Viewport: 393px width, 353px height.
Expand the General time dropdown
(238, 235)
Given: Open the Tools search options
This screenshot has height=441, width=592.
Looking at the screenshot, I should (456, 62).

= = = =

> DIRECTIONS: The data, all of it, should be transcribed exactly.

> TASK ANSWER:
Viewport: 393px width, 353px height.
Expand the General time dropdown
(238, 235)
Given: Open the Tools search options
This screenshot has height=441, width=592.
Looking at the screenshot, I should (456, 62).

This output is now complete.